とある企業の恋愛事情 -ある社長秘書とコンビニ店員の場合-
「そりゃ、相方の口が達者なんじゃねえ。お前が相方に甘いんだよ」

 結婚式の話を聞くなり本堂は俊介をバッサリ一刀両断した。

 俊介は言い返すこともできなかった。全部本当のことだからだ。

「結婚式なんて別にいいじゃねえか。晴れ姿がみたいなら写真だけ撮りゃいいだろ」

「それじゃただの形にしか残せないだろ」

「だってよ、聖。なんか言ってやれ」

 話を振られて聖はえっと驚いて自分を指差した。

「そ、そうね。うーん……綾芽ちゃんの気持ちも分からなくもないしね……」

 多勢に無勢だ。三対一になったらもはや俊介に勝つ手段はない。なにせ、向こうには口から生まれたような元営業マン、本堂がついているのだから。

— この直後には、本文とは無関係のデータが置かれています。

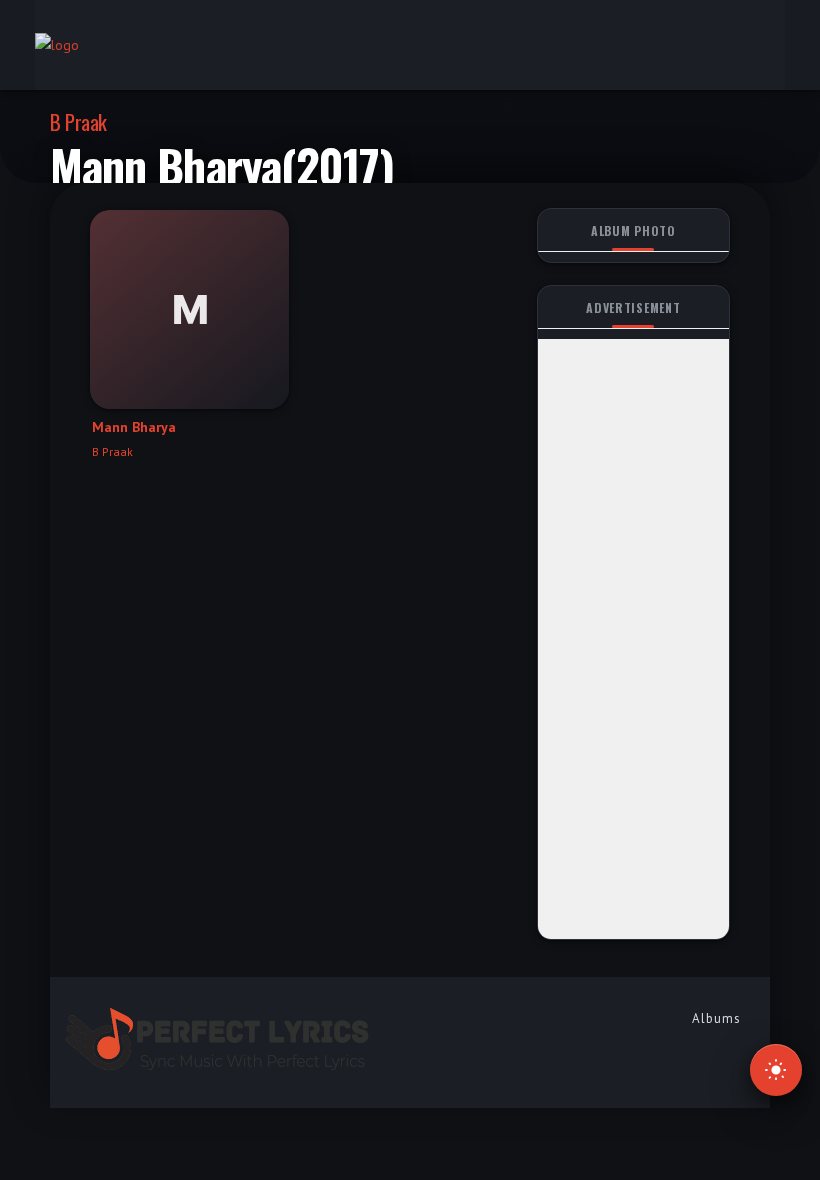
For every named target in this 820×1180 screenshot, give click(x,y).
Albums (716, 1018)
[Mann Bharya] (189, 309)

「綾芽さんだってお金があったらやりたいはずなんだ。なら遠慮せず俺に頼ってくれたらいい。これじゃなんのために貯金してたのか分からない」

「別にお前の貯金は結婚式のためじゃねえだろ」

「お金があろうとなかろうと俊介のお金を湯水みたいに使える子じゃないから遠慮してるんでしょ」

「うっ……」

 まったく、この夫婦は一体いつからこうなったのだろうか。結婚してから似てきたのではないだろうか。俊介が分かりやすく溜息をつくと聖はコホン、と咳払いした。

「お金だけがネックならうちの子会社が運営してる式場でも紹介するわよ? 社長秘書だもの。私が頼めば結構まけてくれると思うけど」

「もうどこでもいい。とにかく綾芽さんが納得してくれるようにしないと……」

「そもそも、綾芽ちゃんって結婚したいの?」

「そ、そこからか? 婚姻届にサインしたんだからしたいんだろ」

「なんだか聞く限りだと、結婚に対してあんまりいいイメージ持ってないように思えるの。家庭の事情も複雑だから、俊介ももう少しその辺りを考えてあげたら? 綾芽ちゃんの可愛いところ見たいのはよく伝わったけど、お互い幸せじゃないと式をしても意味ないでしょう?」

 お説教のように言われて、俊介は少し反省した。自分の思い先行で結婚式をすることばかり考えていたが、綾芽には綾芽の考えがあるのだ。夫婦になるなら、お互い譲歩することも必要だろう。

「よし、じゃあ俊介。今度綾芽ちゃん貸してもらえる?」

「は? どうするんだ」

「俊介はお仕事。簡単な仕事よ。うちの子会社の結婚式場にウェディングのイベントを開くように提案して。参加者に申し込み順でウェディングモニターとして利用させてもらう代わりに挙式料を割り引いてもらうとか特典をつける。それなら綾芽ちゃんも納得するんじゃない? 社員割引も効くし」

「聖……お前、天才か」

「伊達に一回結婚してないわよ」

 聖はふふん、と鼻を鳴らした。盲点だった。それならば綾芽も納得してくれるかもしれない。

「じゃあ、俊介仕事頑張ってね。期待してるわよ」

「何年お前の秘書してると思ってんだ? それぐらいやってやるさ」

「そういうことで、はじめさんも手伝ってあげてね」

「なんで俺が」

「文句言わない! 私達の時だって色々協力して貰ったでしょ。俊介は有能だけど営業じゃないんだから。頑張ってね、元営業成績第一位さん」

 本堂は断りたそうだった。それはそうだ。本堂は元々海外事業部で、ウェディングなんて専門外だ。だが、大事な妻の聖には勝てなかったのだろう。分かったよ、と渋々応えた。

「お前も聖に甘いな」

「うるせえな。惚れた弱みだ」

 やると大見得切ったものの、俊介がまったく関わりのないウェディングの提案をするのは簡単ではなかった。

 いくら藤宮グループの子会社で売り上げを把握しているとはいえ、俊介はウエディングプランナーでもなんでもない。勿論本堂もだ。

 だが、二人は常務と秘書という大きな肩書きがあったため、話をすることは容易かった。

 現状その式場ではモニターウェディングを行っていなかった。俊介はそれによってどれぐらい利益が出るかを計算し、本堂は式場の責任者を言い負かすべくひたすら結婚式の知識を詰め込んだ。

 聖は二人が手を組んだら最強じゃない? などと悠長に言っているが、本人達は必死で二度とやりたくないぐらいの気持ちだった。

 俊介は自分の結婚式がかかっているからやらなければならないし、本堂は聖に頼まれた手前失敗は許されない。

 成功した後は二人で飲みに行こうと誓った。